Foam Lake Birding No. 56

No. 56
In keeping with the theme of marsh birds during this rainy weather, I decided to cover another very common group of marsh/lake birds, the terns. Terns are related to the gulls and are similar to them in many ways, but also differ in many ways. (I guess that is why they are terns and not gulls). Both are aquatic and can swim; both tend to be white with black and grey trim; both are very noisy; in both groups, males and females are the same. They differ in that: gulls are regular swimmers while terns seldom swim; gulls stray from water and look for food on fields, parks and garbage dumps while terns do not; gulls eat just about anything while terns almost always catch their prey.
Nothing written above is very useful in identifying terns in the field, however, there are field marks that distinguish the two groups. First, most terns are white headed with a black cap; gulls do not sport black caps. Second, a tern’s bill is usually red and is always slender and sharp; a gull’s beak is usually yellow and always blunted at the tip.

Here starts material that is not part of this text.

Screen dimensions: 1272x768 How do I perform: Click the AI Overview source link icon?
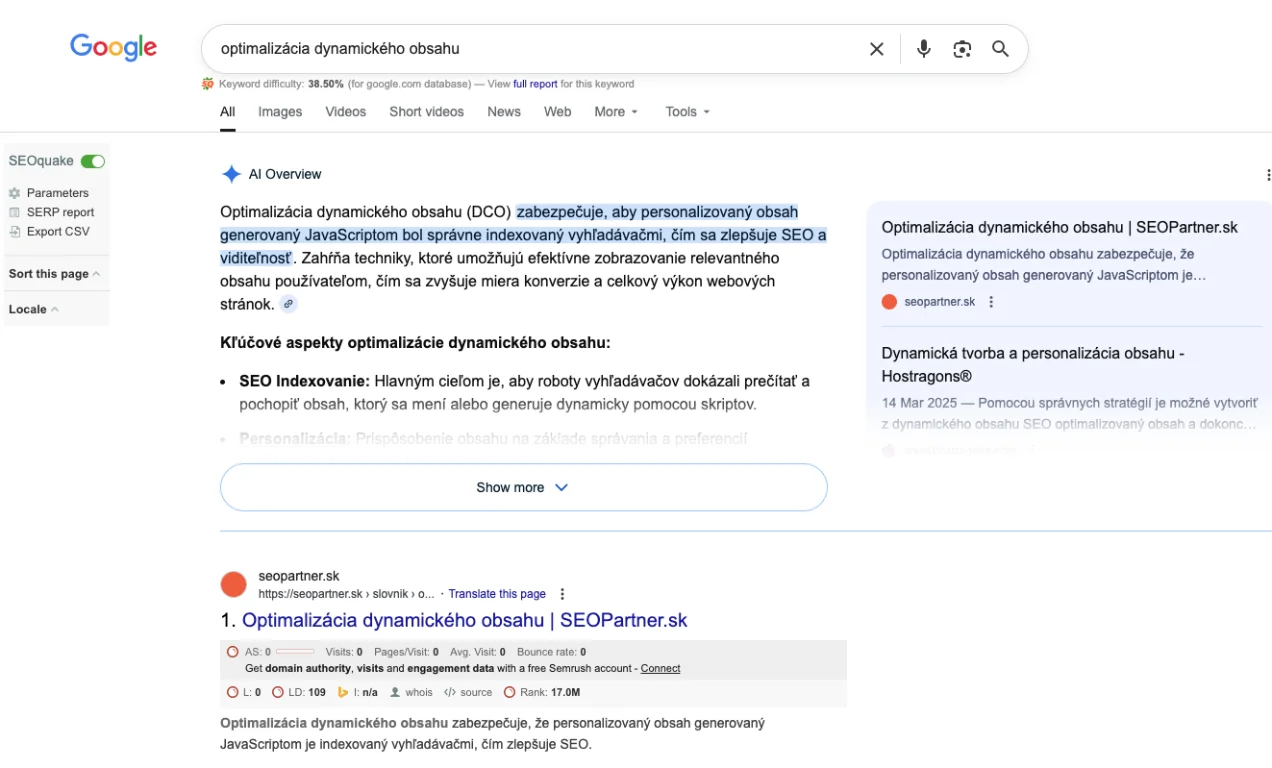(x=288, y=304)
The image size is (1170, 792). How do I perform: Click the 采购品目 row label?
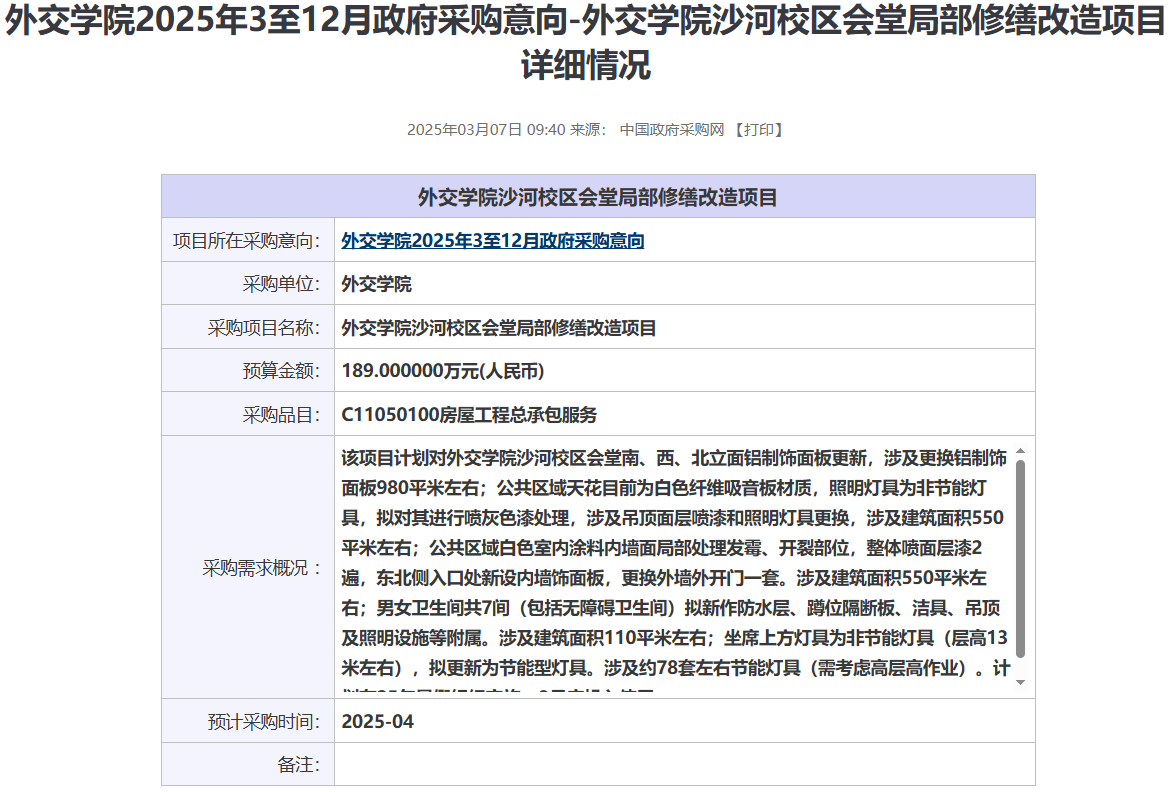tap(281, 415)
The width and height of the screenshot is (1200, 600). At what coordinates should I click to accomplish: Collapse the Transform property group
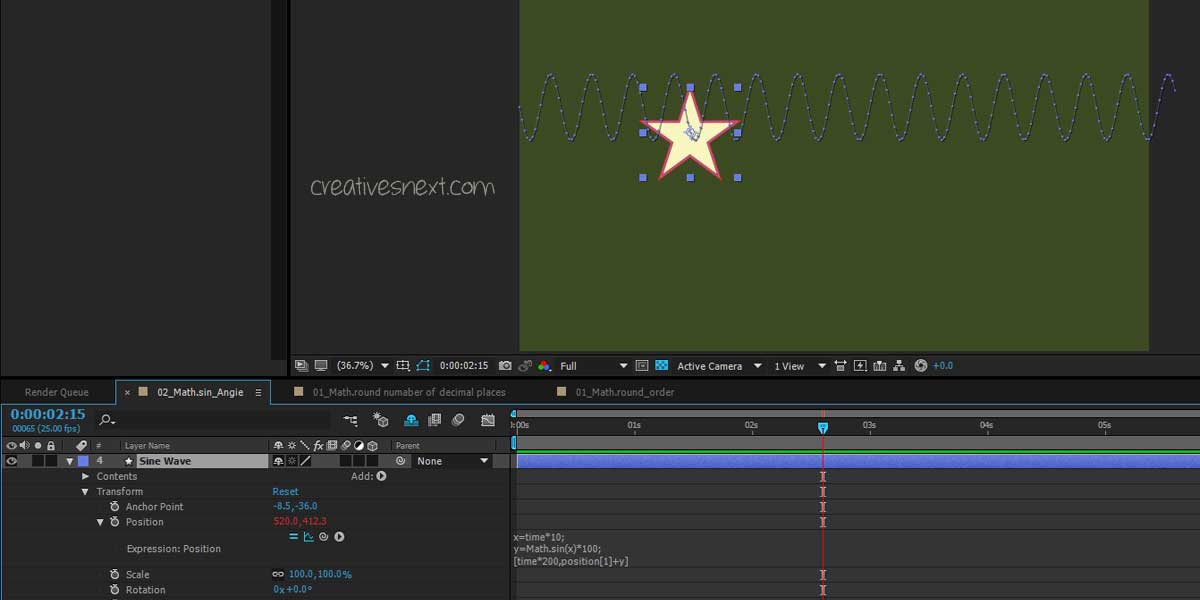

Third, terns are usually smaller and more delicate than gulls. Fourth, terns have longer tails that are usually forked to some degree. Fifth, terns have longer and more pointed wings. Sixth, terns are much more buoyant and graceful fliers. Overall, a tern looks like a gull that has many of the physical characteristics of a swallow. For non birders, a tern is like a tricked out sports car while a gull is more like a minivan or SUV.
Locally, four species of terns can be expected: two are common; one is uncommon; one is rare. This week’s featured bird, the Black Tern, is probably the most common tern around here with just about every permanent slough supporting at least one pair. While, its overall characteristics are definitely that of a tern, its colour scheme most certainly is not. Rather than white, its body is all black with dark grey wings, back and tail. The bill is black and not red like the other terns. Most terns hang around larger lakes and ocean with clean shore lines, but the Black Tern lives in reedy sloughs. It nests on a floating platform on the water while the other terns nest on sandy and rocky shores and cliffs. If it were not for Black Terns, our prairie sloughs would be devoid of terns, altogether.

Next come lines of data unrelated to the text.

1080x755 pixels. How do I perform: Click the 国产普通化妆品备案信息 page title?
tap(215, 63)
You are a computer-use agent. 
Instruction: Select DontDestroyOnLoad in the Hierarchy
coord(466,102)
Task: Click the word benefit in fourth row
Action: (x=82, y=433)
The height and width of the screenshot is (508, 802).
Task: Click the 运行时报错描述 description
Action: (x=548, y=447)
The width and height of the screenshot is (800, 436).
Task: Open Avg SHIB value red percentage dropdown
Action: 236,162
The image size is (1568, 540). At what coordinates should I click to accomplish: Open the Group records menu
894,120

Black Terns are very easy to find and identify even by beginning birders. To see these terns a birder should head out to the nearest marshy slough and wait for the birds to fly over head and start scolding. They do not like intruders. To get a really good look at a Black Tern, one needs to find a slough with fence posts that are still standing in the water. Terns love to perch on these, thus permitting an observer to get a really good look.
This week I have provided two pictures of a Black Tern – on flying and one sitting on a raft of reeds (perhaps a nest?). Because there were no standing fence posts, I could not get a nice profile shot. This week’s pictures were taken at the same location and at the same time as the pictures of last week’s bird, the Ruddy Duck.

Foam Lake Birding No. 55

No. 55
With the ripening of the saskatoons, pincherries and chokecherries our backyard has become a hive of activity for fruit loving birds. These include species such as Robins, Cedar Waxwings, House Sparrows, Rose Breasted Grosbeaks, Pine Siskins, Catbirds and Flickers. Most of these birds are well known as fruit eaters, but the House Sparrow, Catbird and Flicker were complete surprises to me. Most surprising was that the Catbird came within a metre of me as I was picking pincherries and proceeded to loudly scold me – for picking her fruit, I presume. I could actually see the anger in her eyes, and she certainly gave me the impression that I was not welcome there.
Because of the rainy weather we have had in the last couple of weeks, I felt that another article about a duck was in order. This week’s duck of choice, the Ruddy Duck, is an oddity that is considered to be a remnant of an ancient group of ducks called stiff tails. The only other stiff tail in North America is the Masked Duck – a Mexican species that is a rare visitor to the very southern part of Texas. On the other hand, the Ruddy Duck is very common throughout North America. Being a diving duck it can be found on any slough that does not dry out during the summer.
The male Ruddy Duck is one of the most recognizable ducks on the pond; the female, like most ducks, is typically a drab grey brown. As its name implies, the male is rusty red with a black head and striking white face. The bill is a bright sky blue. If these characteristics are not enough, then its odd habit of cocking its tail more or less vertically in the air as it is swimming giving it a two headed appearance should clinch its identification. Both males and females often swim this way. In the spring the males makes a very distinguishable sound. To me it sounds like a popping rattle that lasts for a second or two speeding up towards the end. When viewed the head bobs up and down more or less in time with the sound. Another interesting feature of this bird, that is of no use whatsoever in identifying it, is that the female Ruddy Duck lays one of the largest eggs in proportion to body size of any bird in the world. Unlike most ducks that lay large clutches of eggs, the female Ruddy lays only one or two. Who could blame her.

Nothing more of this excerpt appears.